▶ _Data supplied_

• • • •

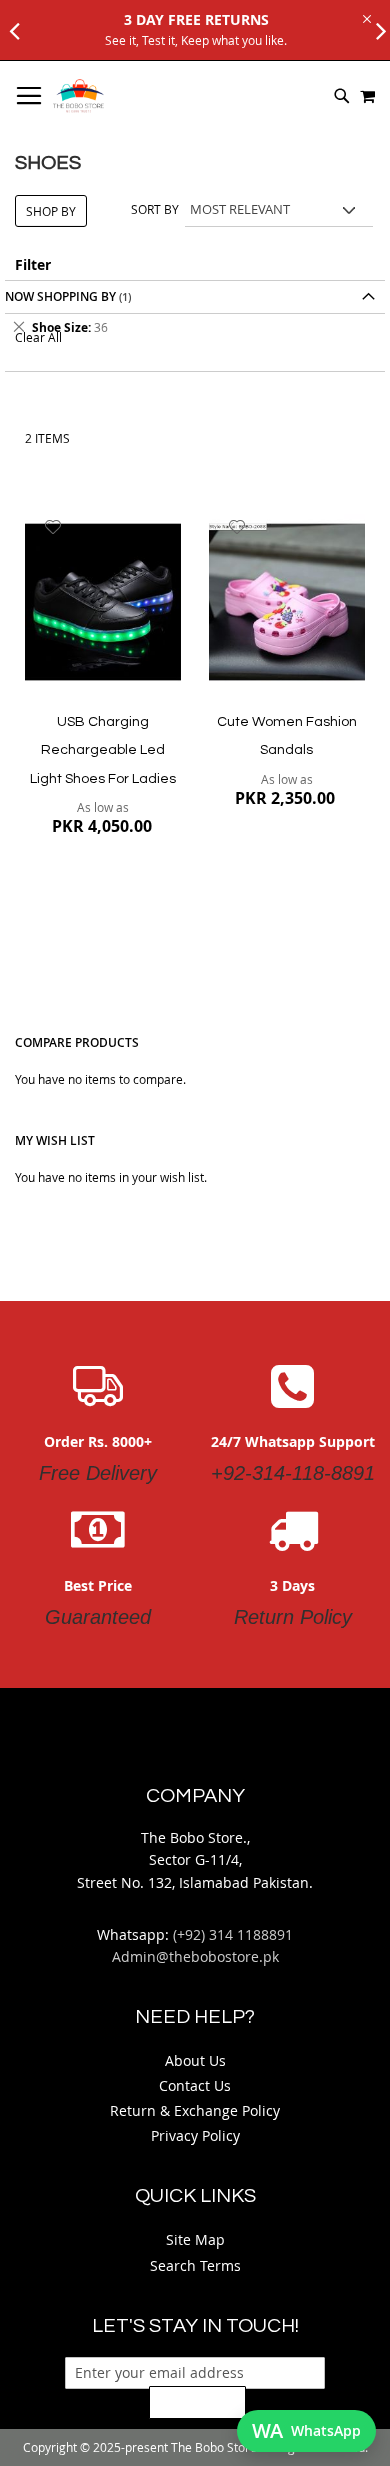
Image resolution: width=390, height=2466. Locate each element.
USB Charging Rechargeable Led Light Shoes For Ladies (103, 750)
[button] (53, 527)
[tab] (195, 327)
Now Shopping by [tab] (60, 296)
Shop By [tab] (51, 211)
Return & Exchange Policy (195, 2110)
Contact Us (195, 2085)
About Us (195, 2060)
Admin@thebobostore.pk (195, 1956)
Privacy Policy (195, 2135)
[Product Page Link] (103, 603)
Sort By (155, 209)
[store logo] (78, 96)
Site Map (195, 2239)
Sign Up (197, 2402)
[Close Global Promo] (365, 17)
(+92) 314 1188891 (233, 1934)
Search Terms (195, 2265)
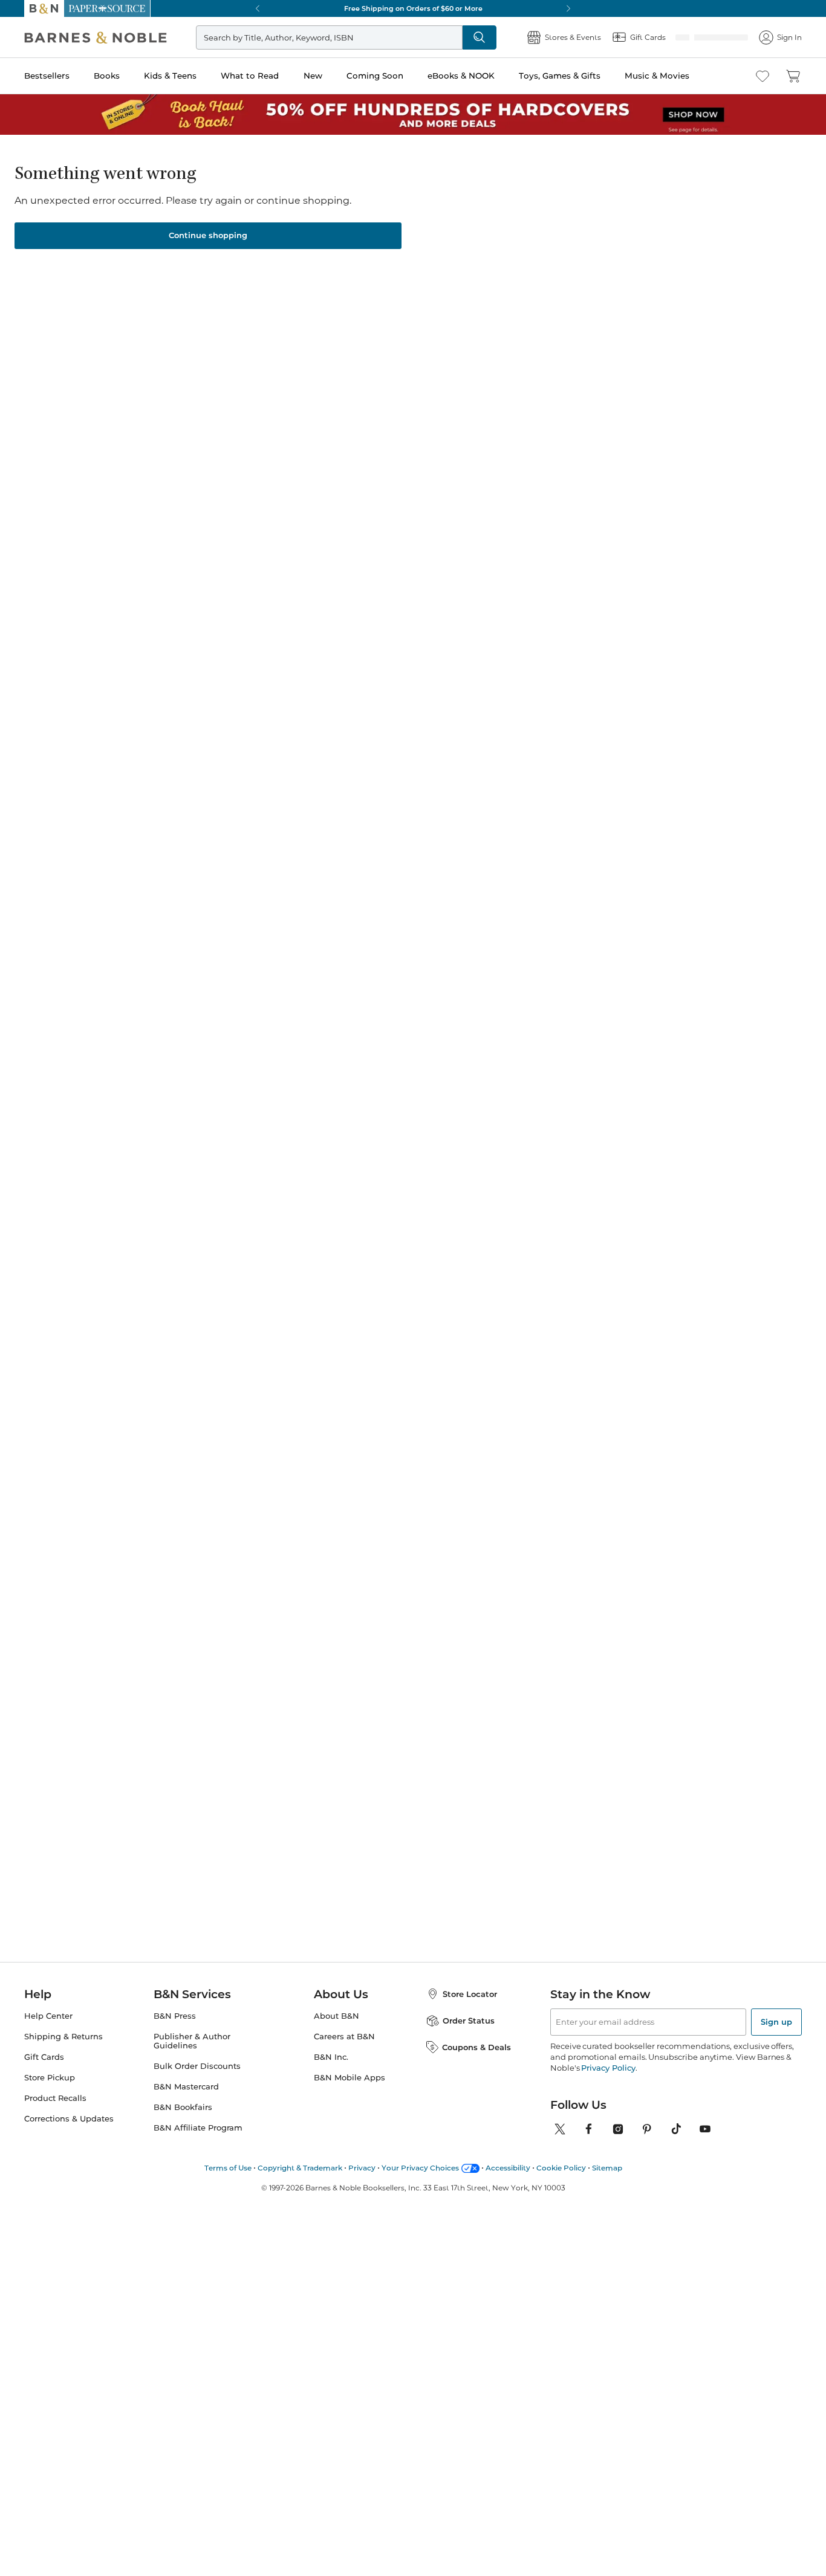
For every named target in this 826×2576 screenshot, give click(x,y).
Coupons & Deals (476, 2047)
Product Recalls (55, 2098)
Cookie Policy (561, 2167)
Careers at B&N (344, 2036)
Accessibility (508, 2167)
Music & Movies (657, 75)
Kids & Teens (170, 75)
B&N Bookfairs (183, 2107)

• • • •

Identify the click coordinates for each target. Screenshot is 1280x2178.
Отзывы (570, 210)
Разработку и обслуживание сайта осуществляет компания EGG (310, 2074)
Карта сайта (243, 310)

• • • •

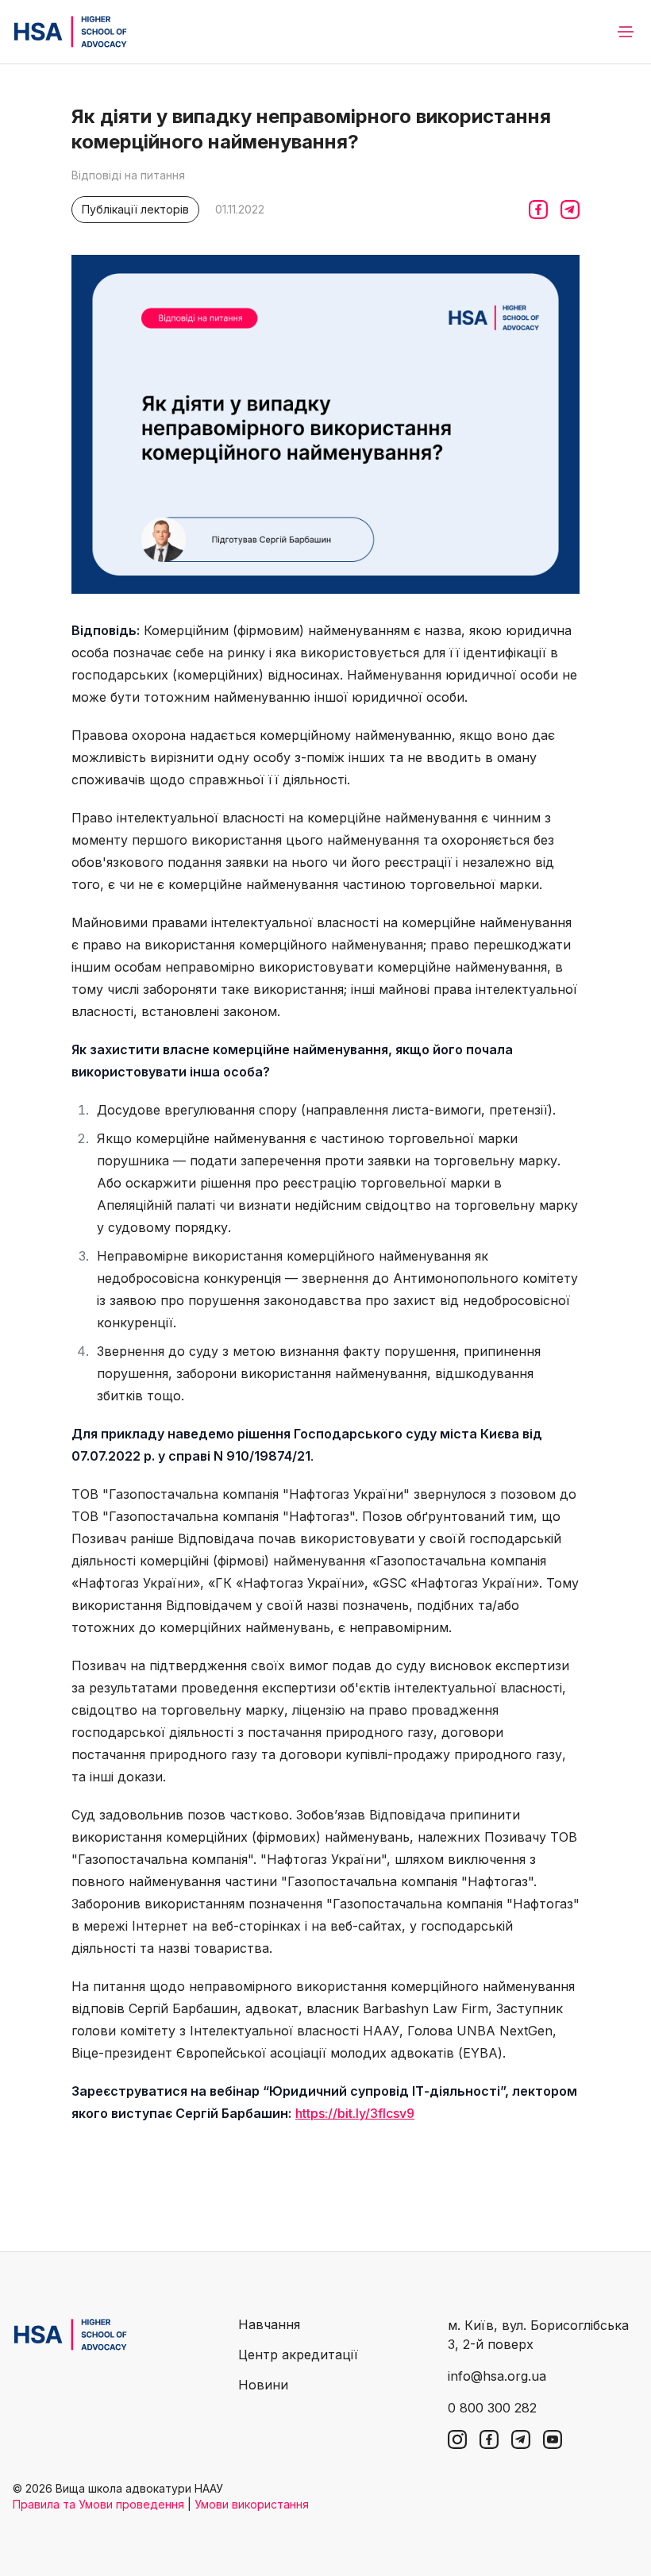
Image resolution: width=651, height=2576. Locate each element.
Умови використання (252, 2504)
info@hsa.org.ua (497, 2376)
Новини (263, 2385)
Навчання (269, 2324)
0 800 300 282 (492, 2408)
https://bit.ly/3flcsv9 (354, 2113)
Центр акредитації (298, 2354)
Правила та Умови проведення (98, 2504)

• • • •

▶ _Work order_
What lines in the entries above hold "сайта"? Copy every one.

▶ _Task solution_
Разработку и обслуживание сайта осуществляет компания EGG (310, 2074)
Карта сайта (243, 310)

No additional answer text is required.